Using data analytics in healthcare can, and should, be more than just looking back at what happened in patient care. According to Michael Christiansen, Solutions Consultant at Perspectium, as an organization matures in its analytics’ efforts, it should move towards to a predictive model where data can be used to determine what will happen and leverage this intelligence to improve patient care.
The focus on evidence-based medicine is driving healthcare organizations to use data to predict what may happen in a large number of cases. Data can also be used to drive changes in clinical practices, such as what tests are run, and which procedures are recommended.
The two things that are imperative for a successful health analytics program, according to Christiansen, are that it comes from the top and it becomes a part of an organization’s culture.
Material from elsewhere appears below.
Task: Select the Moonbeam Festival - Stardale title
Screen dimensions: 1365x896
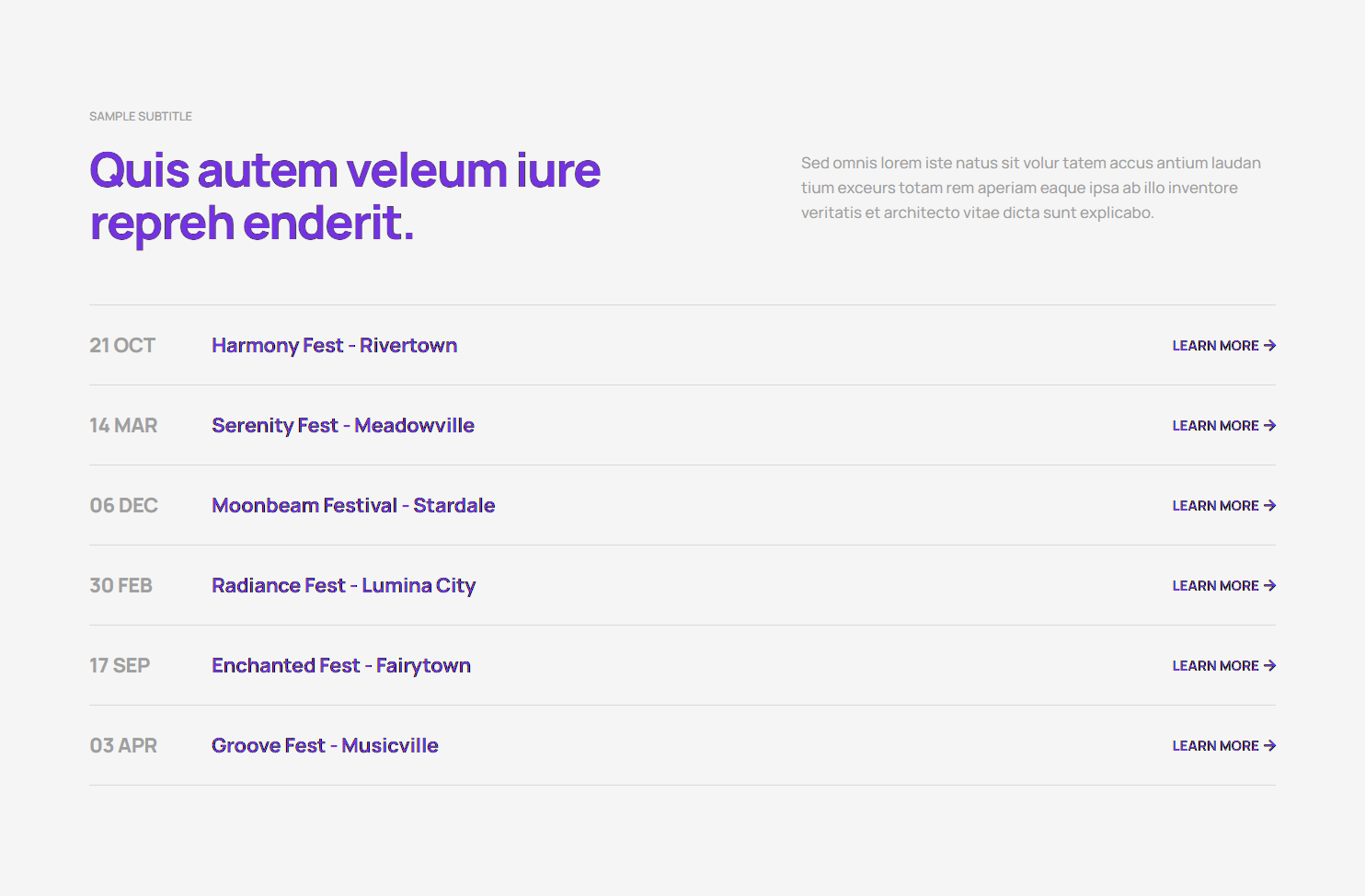Action: click(x=352, y=506)
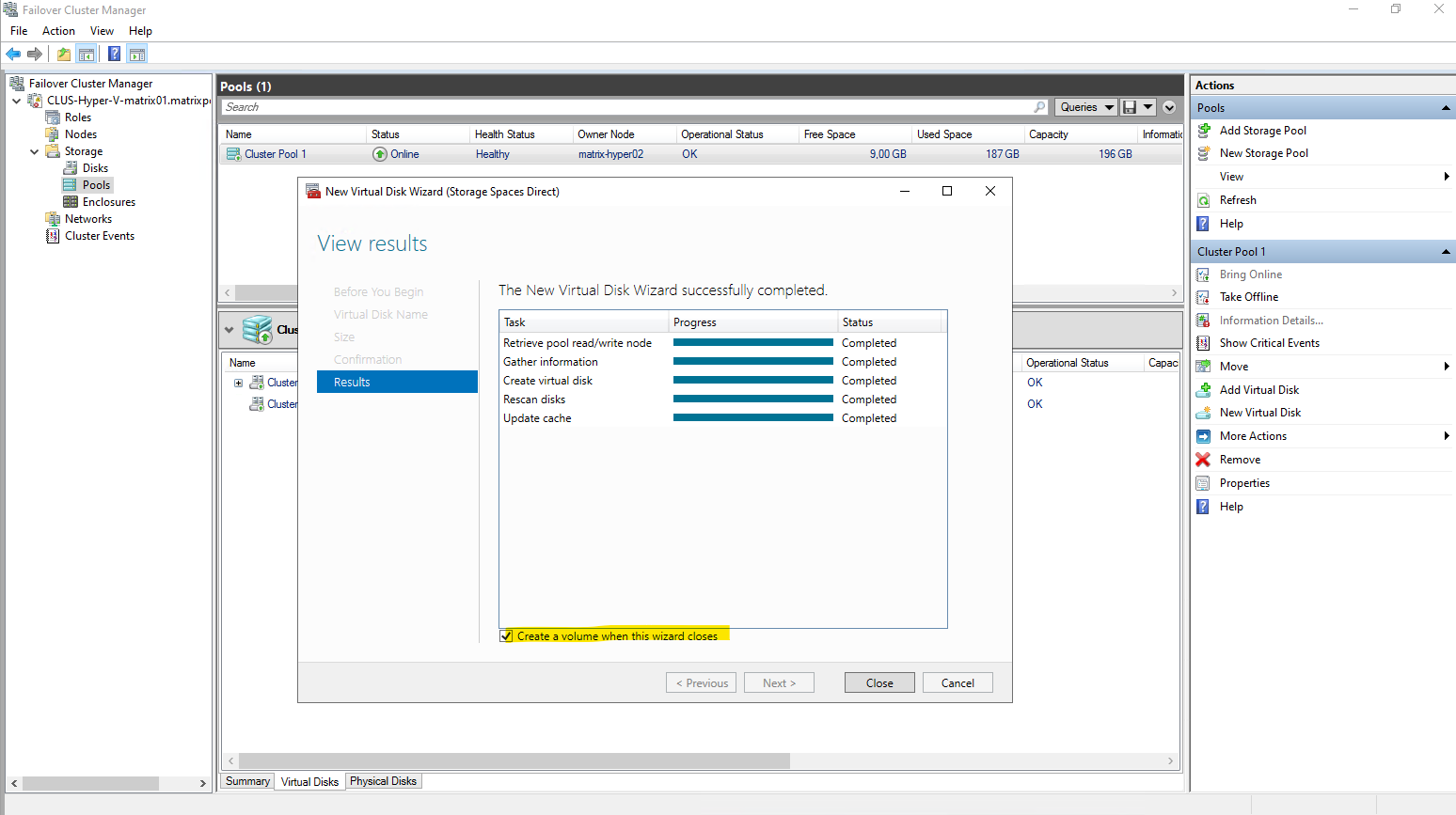
Task: Click the blue Help icon in toolbar
Action: click(x=114, y=55)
“To focus on evidence-based medicine, you have to have protocols that are based on it,” he said. “You can’t get there without the data, but you also need the CEO level to push for it and insist that the organization is using analytics to get to the evidence that will allow it to get to the next level of patient care.”
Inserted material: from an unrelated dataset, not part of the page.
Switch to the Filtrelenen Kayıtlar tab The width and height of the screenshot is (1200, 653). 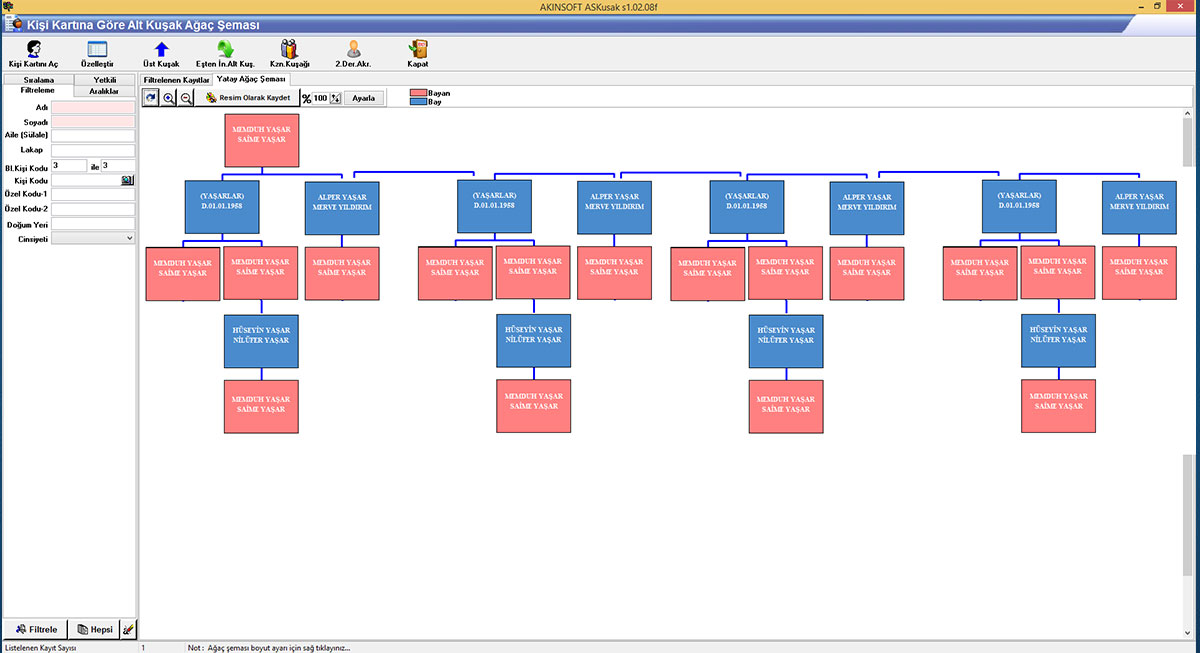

With that support, it becomes a culture that it will continue to grow as teams invest in the processes and mindset needed to support it. For an organization to really excel in analytics, you must have open collaboration, if not close integration, between the data analysts that may be scattered throughout departments, such as network, procurement and business management, for example.
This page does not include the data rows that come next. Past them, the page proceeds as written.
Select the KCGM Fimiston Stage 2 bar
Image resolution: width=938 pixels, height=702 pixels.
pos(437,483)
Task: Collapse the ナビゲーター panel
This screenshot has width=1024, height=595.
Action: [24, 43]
“When you have data analysts who were out in specific teams, as well as your clinical data analysts, it can be a struggle to keep them from becoming siloed,” Christiansen explained. “Collaboration is imperative.”
Healthcare organizations face challenges beyond potential silos, however. As Christiansen shared, the biggest obstacles surround information security and data privacy.
“There are numerous requirements for security, but there is probably a common thread of requirements for companies that want to go down that road,” he shared. “For example, they must understand where the data can and cannot go, as well as any mandates and regulations that surround where it is placed in terms of privacy and security.”
And, as an organization embarks on its data-driven journey to better patient care, they must make those determinations – and resulting decisions – up-front, based on industry best practices before they move forward.
“Another challenge is how quickly technology changes,” Christiansen said. “An organization may need more than three years to roll out a comprehensive EMR tool, for example, but technology changes during that time. They will need to decide: Are we going to stay cutting edge with the latest and greatest technology; or, are we going to stay with something that is three years old? It may no longer be considered ‘cutting edge,’ but it has proven to be reliable and valuable, so it is worth keeping.”
“Organizations need to move from spending money on analytics to investing money in analytics,” he continued. “There should be budget set aside for trying out new tools and methodologies and experimenting a little bit with new technology advancements happen – including new mandates and regulations – in the industry.”
“Just eight years ago, there was no way you would put healthcare data in the cloud, but today people ask, ‘Why do we need a server on site?’ or ‘Do we need to keep this data on site?’,” he explained.
Just as healthcare organizations have embraced cloud-based infrastructure because of its enhanced security and ability to contribute to patient care initiatives, they will also move towards investing in data analytics to better serve patients. The key to success will be to collaboratively analyze data with an holistic view to how it can be applied to improve care in the future and not just review what happened in the past.